Panel Paper: Designing a New Social Safety Net: Portable Benefits Policy

Saturday, March 30, 2019
Butler Pavilion - Butler Board Room (American University)

*Names in bold indicate Presenter

Alexandra C. Gervis, Rutgers University


During his 2016 State of the Union Address, President Barack Obama asserted that “Basic benefits should be just as mobile as everything else is today.” With a keen eye towards the changing nature of work in the 21st century, Obama understood that the prototypical model of benefit structures – i.e. those housed within a company – no longer work when workers are so often unmoored from any company structure. Workers today are lyft drivers, task rabbiters, home health care aides, and freelance consultants, with work arrangements as varied as the jobs themselves. In this context, worker benefits often offered by a company, e.g. paid sick and safe time, worker’s comp, retirement plans, are precluded from non-classified employees. This means that a vast and growing portion of American workers are left without access to the basic security that most benefits provide. As Obama alluded to, one possible solution to this lies in “portable benefits” – those tied to the worker, not the company, thereby allowing a benefit structure to follow workers wherever their work brings them.

Following this State of the Union declaration, two bills (House and Senate) were brought to Congress in 2017 to create a $20 million fund that would support state and local government’s “experiments” with portable benefit structures. While both federal bills died in committee, there seems to be promising policy movement at the state and local level. Most notably, Washington State introduced HB 2821 in January of this year. If passed, it requires companies that offer services to consumers to make contributions to non-profit benefit providers for their workers taxed under 1099 status. These contributions would provide worker’s compensation, as well as a range of other benefits that are determined by the provider with input from the workers themselves. In July, Seattle passed the Seattle Domestic Workers Ordinance, which not only guaranteed core labor standards for domestic workers, but also established a wage board that will convene in 2019. Among this board’s mandates is the consideration of portable benefits that grant access for domestic workers to a suite of benefits. Finally, a bill was brought to the New York City Council in August that would require the Taxi and Limousine Commission (TLC) to create a benefits program for taxi and for-hire vehicle drivers. Paid for by a surcharge on fares, the benefits would include health care services and disability insurance.

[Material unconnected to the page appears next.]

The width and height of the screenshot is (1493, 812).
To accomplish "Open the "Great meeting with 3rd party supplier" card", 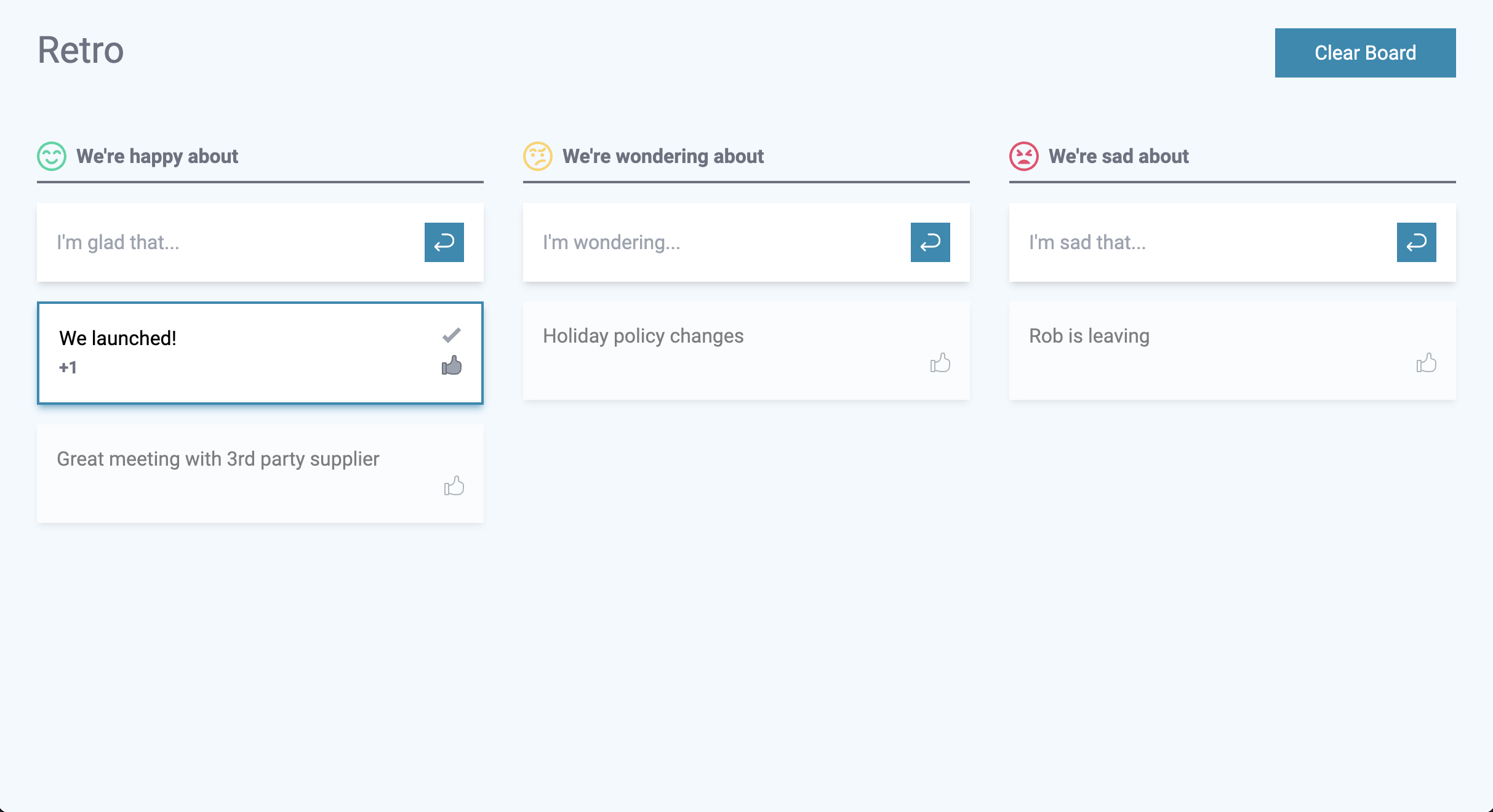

In this paper, I will survey this nascent policy movement by conducting a textual analysis of the legislation, committee hearing recordings, council meeting notes, text of the proposed bills, and administrative rules of the passed ordinance. This is part of a larger project, in which I am conducting fieldwork at three sites of non-profit portable benefits: the National Domestic Worker’s Alliance, the Black Car Fund, and the Freelancer’s Union. The aim is for this exploration of policy to inform my understanding of the successes and failures of these three cases, working towards a dissertation that delivers a clear policy recommendation for the future of portable benefits.